There has been an increase of Parakeet sightings over the last few months. I'm not sure if they've taken up residence at the Mills or whether they are just passing through. Sometimes when I'm out on site they land in a tree nearby and check me out which gives me photo opportunities. They seem to be on the move quite a lot going from tree to tree and although they are very active and can be heard all over, the most I've seen grouped together is 4. I actually saw 3 Parakeets chasing a Buzzard away, but they didn't get too close, just bombarded it with a lot of squawks.
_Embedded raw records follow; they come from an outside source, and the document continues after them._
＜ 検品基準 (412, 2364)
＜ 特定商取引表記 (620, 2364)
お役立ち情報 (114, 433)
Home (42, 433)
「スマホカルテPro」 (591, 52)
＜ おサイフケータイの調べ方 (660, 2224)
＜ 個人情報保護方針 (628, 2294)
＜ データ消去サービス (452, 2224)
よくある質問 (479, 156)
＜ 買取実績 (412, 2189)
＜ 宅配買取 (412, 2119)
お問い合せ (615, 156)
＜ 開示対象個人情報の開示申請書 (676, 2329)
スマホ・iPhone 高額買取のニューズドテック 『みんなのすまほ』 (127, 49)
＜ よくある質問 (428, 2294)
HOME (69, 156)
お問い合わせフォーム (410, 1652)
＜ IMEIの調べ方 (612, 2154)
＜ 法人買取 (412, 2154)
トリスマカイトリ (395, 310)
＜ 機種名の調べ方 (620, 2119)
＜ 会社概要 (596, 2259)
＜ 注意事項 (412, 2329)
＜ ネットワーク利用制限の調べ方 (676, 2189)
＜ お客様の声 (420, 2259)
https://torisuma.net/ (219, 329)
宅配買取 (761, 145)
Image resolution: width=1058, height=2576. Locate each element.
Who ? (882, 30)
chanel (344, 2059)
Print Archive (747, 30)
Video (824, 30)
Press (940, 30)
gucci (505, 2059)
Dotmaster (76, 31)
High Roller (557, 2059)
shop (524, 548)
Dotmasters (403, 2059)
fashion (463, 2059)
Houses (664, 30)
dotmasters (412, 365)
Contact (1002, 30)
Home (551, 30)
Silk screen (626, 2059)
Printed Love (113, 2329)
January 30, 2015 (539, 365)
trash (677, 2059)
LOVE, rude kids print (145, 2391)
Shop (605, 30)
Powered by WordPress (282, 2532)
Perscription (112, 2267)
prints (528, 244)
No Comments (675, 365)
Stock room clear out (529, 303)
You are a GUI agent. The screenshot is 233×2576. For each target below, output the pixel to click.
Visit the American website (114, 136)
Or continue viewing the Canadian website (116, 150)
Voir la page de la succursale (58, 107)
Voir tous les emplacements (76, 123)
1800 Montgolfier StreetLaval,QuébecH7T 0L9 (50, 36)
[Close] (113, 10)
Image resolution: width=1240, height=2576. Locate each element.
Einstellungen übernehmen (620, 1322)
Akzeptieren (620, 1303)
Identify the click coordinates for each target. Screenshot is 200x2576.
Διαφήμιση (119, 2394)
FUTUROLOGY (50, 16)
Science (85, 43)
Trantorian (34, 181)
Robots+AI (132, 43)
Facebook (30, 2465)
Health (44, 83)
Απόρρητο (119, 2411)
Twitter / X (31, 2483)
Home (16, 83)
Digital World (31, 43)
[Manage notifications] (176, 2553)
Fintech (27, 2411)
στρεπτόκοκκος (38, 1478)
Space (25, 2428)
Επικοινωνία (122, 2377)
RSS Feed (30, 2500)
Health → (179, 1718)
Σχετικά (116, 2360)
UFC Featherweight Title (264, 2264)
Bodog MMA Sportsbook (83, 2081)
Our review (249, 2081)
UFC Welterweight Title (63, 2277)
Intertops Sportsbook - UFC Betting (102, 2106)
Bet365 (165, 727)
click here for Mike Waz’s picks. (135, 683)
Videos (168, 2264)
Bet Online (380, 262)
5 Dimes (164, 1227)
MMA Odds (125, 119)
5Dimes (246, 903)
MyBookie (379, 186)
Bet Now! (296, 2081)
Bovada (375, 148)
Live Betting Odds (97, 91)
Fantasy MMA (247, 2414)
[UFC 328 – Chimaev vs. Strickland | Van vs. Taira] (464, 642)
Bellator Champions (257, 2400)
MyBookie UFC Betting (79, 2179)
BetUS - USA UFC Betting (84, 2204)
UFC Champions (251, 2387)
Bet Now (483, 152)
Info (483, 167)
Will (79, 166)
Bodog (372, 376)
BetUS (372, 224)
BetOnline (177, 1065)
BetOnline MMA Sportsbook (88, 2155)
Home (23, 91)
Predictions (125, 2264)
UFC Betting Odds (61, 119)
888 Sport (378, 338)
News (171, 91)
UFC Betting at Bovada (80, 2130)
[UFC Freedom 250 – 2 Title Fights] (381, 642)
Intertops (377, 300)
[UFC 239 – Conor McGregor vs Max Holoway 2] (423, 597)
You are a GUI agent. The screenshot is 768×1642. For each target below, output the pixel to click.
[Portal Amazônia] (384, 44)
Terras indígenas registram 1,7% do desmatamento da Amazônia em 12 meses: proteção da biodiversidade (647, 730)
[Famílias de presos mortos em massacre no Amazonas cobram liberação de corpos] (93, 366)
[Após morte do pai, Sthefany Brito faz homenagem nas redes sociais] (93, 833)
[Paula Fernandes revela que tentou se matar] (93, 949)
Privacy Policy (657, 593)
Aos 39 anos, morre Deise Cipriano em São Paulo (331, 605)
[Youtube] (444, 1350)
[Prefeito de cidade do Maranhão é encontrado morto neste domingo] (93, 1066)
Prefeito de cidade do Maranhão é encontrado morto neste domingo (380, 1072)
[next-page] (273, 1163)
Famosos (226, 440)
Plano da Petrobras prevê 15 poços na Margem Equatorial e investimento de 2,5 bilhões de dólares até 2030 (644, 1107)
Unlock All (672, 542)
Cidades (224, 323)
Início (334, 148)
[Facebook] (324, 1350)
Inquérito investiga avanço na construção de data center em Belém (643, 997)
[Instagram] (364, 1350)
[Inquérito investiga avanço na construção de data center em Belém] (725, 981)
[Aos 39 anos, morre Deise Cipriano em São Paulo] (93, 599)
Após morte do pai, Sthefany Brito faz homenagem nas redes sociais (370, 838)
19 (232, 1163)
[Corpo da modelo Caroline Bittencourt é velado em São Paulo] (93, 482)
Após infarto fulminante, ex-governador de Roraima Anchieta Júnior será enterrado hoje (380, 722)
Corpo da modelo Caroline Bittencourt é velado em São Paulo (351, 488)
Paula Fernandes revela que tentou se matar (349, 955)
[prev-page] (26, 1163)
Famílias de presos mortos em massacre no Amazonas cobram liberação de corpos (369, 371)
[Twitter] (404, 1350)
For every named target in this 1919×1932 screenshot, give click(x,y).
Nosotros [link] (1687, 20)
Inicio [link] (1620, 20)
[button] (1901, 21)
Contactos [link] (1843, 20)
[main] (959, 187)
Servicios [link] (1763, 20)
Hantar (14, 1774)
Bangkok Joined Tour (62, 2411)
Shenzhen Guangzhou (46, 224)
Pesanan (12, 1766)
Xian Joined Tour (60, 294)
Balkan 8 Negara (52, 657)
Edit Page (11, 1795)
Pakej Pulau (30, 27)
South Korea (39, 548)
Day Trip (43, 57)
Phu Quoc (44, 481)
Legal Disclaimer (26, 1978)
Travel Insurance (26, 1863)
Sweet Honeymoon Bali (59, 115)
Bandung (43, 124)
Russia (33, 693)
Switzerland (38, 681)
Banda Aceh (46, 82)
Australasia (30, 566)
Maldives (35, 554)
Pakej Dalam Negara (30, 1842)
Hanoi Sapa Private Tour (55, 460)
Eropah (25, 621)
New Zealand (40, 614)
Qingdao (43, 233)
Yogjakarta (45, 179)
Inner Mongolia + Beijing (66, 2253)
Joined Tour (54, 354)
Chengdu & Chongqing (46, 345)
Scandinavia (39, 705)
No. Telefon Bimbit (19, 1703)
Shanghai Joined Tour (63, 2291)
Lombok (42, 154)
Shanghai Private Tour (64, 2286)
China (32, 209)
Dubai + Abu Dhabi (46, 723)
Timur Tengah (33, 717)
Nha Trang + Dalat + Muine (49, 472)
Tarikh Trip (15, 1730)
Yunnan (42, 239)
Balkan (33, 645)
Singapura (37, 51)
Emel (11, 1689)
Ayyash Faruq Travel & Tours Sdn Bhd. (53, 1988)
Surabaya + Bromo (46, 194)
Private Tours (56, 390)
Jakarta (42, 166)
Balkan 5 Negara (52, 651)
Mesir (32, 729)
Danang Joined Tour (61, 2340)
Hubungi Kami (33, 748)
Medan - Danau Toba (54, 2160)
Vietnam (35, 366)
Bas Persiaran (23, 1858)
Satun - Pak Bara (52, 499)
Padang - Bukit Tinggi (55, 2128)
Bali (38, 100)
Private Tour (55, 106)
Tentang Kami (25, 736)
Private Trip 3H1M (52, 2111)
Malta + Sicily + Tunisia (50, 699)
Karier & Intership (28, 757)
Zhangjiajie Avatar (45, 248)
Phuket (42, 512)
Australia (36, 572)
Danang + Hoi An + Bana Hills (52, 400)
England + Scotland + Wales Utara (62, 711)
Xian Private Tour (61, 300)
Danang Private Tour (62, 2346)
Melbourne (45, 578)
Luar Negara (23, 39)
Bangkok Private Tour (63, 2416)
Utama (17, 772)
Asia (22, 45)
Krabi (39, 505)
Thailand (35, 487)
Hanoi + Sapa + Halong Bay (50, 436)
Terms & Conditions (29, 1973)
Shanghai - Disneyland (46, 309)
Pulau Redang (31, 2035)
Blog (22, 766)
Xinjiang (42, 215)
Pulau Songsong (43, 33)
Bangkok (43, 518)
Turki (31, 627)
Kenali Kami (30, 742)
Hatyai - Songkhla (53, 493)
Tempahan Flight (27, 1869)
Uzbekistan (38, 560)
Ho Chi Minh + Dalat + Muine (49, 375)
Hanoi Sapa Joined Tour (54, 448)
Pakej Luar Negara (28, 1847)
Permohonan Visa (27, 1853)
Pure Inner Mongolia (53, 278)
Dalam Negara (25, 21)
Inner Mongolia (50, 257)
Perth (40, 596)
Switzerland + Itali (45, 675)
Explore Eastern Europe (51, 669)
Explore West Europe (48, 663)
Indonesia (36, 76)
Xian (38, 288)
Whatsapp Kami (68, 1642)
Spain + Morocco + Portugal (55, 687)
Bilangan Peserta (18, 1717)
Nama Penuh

I went looking for signs of spring before the snow arrived and found cherry blossom in bloom, lots of snowdrops in the woodland and Herons picking out favourite fishing spots. I've heard the Kingfisher calling up and down the waterways and recently had a Red Kite soaring above me, what a lovely sight to see. The birds have been singing their hearts out and large flocks of Siskins mixed with Goldfinches and Chaffinches have all been feeding on seed in the Alder trees. Here's a Blue Tit that had just had a bath somewhere along the edge of the car park. I can recall how cold it was, but they still need to keep their feathers in good condition.

The deer probably don't know whether they're coming or going with the recent weather. Some days have been extremely windy bringing down trees and they seem to know that it's best not to stay in the woodland so they gather on Queens Mead. This little pricket decided to get comfortable and sit in a clump of sedge.

We have taken good care of the deer during the snowy weather and made daily trips to ensure that they had food. A special dry feed and fresh carrots helped greatly to keep them going with large stacks of haylage placed in the woodlands. I normally give a couple of calls and they mostly come running - including muntjac and a pheasant. I'm sure that the deer can't wait for the grass to start growing again and perhaps a bit of warm sunshine would top it off nicely.

I'm hoping that our resident Robins that like to nest in our store area will have a nice surprise if they return this year. I have placed a robin nest box in there for them in the hope that they will use it. I will be keeping a close eye on any activity.

Let's hope that the winter is behind us now and I'm sure that it's not just the wildlife that will appreciate some nice warm sunny days.